- [EXERCISES TO COMPLETE]
[A] In the Erlang mailing-list thread, rewrite the passage starting with "[erlang-questions] Getting attributes" and going on through "by 64k coordinates.", using "grid" in place of "plane".
[B] Write the next part of the Erlang mailing-list thread about storing coordinate attributes, picking up after its final sentence.

- [DOCUMENT EXCERPT]
[erlang-questions] Getting attributes

Steve Davis

unread,

Oct 13, 2012, 7:23:54 PM10/13/12

to Erlang-Questions Questions

Hi all,

Suppose I have a 2 dimensional plane {x, y} of 64k by 64k coordinates.

Each coordinate has a mutable attribute {{x, y}, attribute}

If I need to query: What are the attributes of positions "next to" my position, i.e: x +- 1, y +- 1?

What is the correct solution to this without storing everything in "Oracle" and using relational queries?

Can this be sensibly maintained in a KV store?

/s
_______________________________________________
erlang-questions mailing list
erlang-q...@erlang.org
http://erlang.org/mailman/listinfo/erlang-questions

Steve Davis

unread,

Oct 13, 2012, 7:38:32 PM10/13/12

to Erlang-Questions Questions

I understated the issue:

The position of the entity can also change:
{id, {x,y}, attribute}

So, in fact, the id is the only constant and the pos and attribute are independently mutable.

Mike Oxford

unread,

Oct 13, 2012, 9:52:17 PM10/13/12

to Steve Davis, Erlang-Questions Questions

Sure; you have two ways of doing this.

1) Key = {x,y} and just make queries for each surrounding node to get the attributes. This requires more read calls.

2) Key = {x,y} and you COPY all of the data from the surrounding nodes into it. This requires only 1 read call, but much more work on the write-side as things move around.

On a heavy-write system, #2 will spend a lot of time blocked as everything is updating everything around it when it moves (from cluster + to cluster.)

#1 takes more reads which are relatively cheap.

It depends on your read/write profile balance. On a very heavy "read" system where thing do not move often, #2 will be best. On a system with lots of moving around, #1 is better. Where that boundary line lies is specific to your own application's patterns and this figuring out this pattern will dictate which method is best (or even if you really want to go KV for this.) Profile it, even if your first-pass profile is just on paper/pencil.

- [Stored items from a collection]
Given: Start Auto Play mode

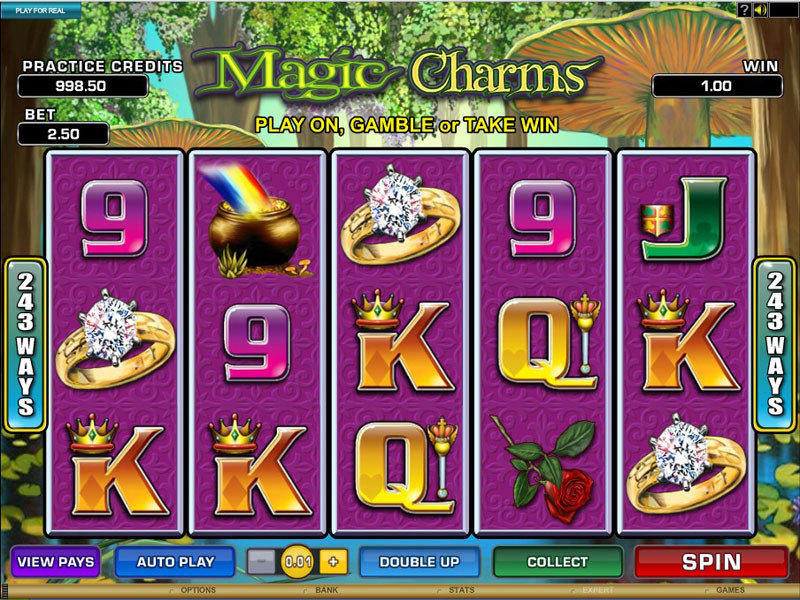Looking at the screenshot, I should (x=175, y=561).
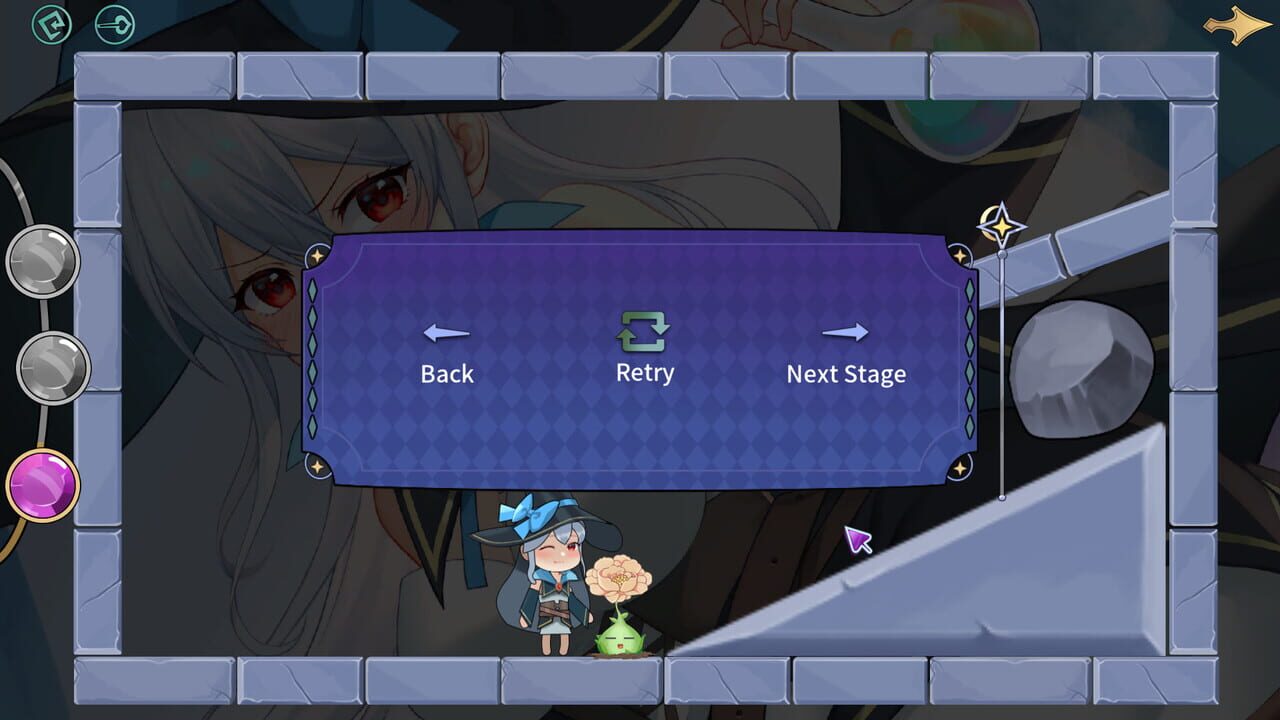Click the topmost silver orb on the left
This screenshot has height=720, width=1280.
coord(44,261)
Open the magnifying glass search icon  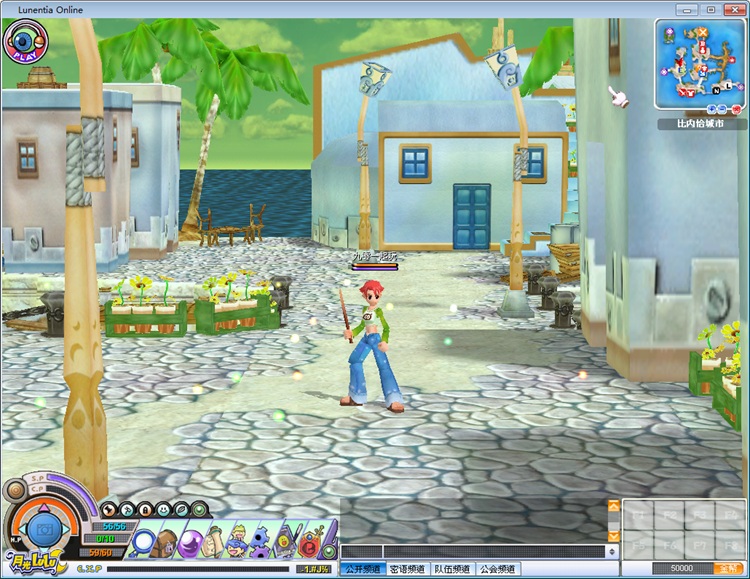pyautogui.click(x=143, y=543)
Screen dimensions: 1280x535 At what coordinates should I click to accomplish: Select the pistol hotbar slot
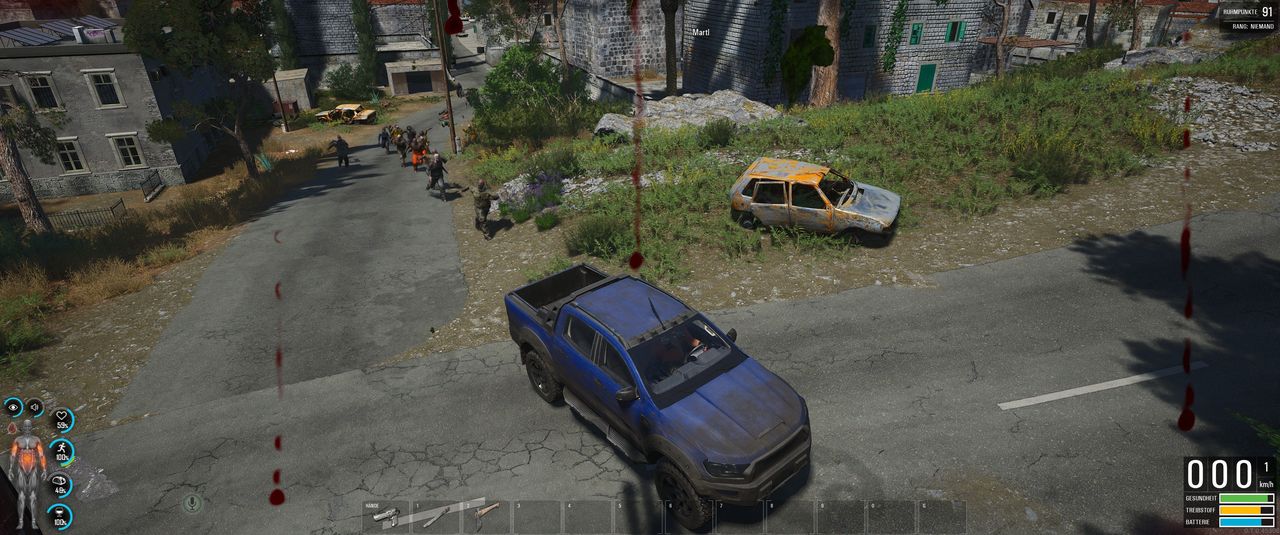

- [FINAL RESULTS]
[A]
[erlang-questions] Getting attributes

Steve Davis

unread,

Oct 13, 2012, 7:23:54 PM10/13/12

to Erlang-Questions Questions

Hi all,

Suppose I have a 2 dimensional grid {x, y} of 64k by 64k coordinates.

[B]
-mox

Jim

unread,

Oct 13, 2012, 10:09:16 PM10/13/12

to Mike Oxford, Steve Davis, Erlang-Questions Questions

How about use two index columns consisting if the bit representation of the x and y coordinates as in {key, attribute, 000000000001, 000000000010}. Use mnesia and just do the math on the bits to calculate the next select

Depending on your problem, It's possible for the key to be {bitstring1,bitstring2}

Sent from my iPhone

Dmitry Kolesnikov

unread,

Oct 14, 2012, 2:55:28 AM10/14/12

to Steve Davis, Erlang-Questions Questions

Yes,

You can use z-cuve to handle it within key/value store.
http://en.wikipedia.org/wiki/Z-order_curve

alternative approach, is R-tree but 64k-by-64k might be too much to keep it in-memory. Therefore, MySQL + RTRee index should help you.

- Dmitry

Steve Davis

unread,

Oct 14, 2012, 11:29:52 AM10/14/12

to Mike Oxford, Jim, Dmitry Kolesnikov, Erlang-Questions Questions

Thanks to you all for the excellent practical and educational advice. It's got me moving forward again :-)

Best regards,

Toby Thain

unread,

Oct 14, 2012, 1:31:20 PM10/14/12

to Dmitry Kolesnikov, Steve Davis, Erlang-Questions Questions

On 14/10/12 2:55 AM, Dmitry Kolesnikov wrote:
> Yes,
>
> You can use z-cuve to handle it within key/value store.
> http://en.wikipedia.org/wiki/Z-order_curve
>
> alternative approach, is R-tree but 64k-by-64k might be too much to keep it in-memory. Therefore, MySQL + RTRee index should help you.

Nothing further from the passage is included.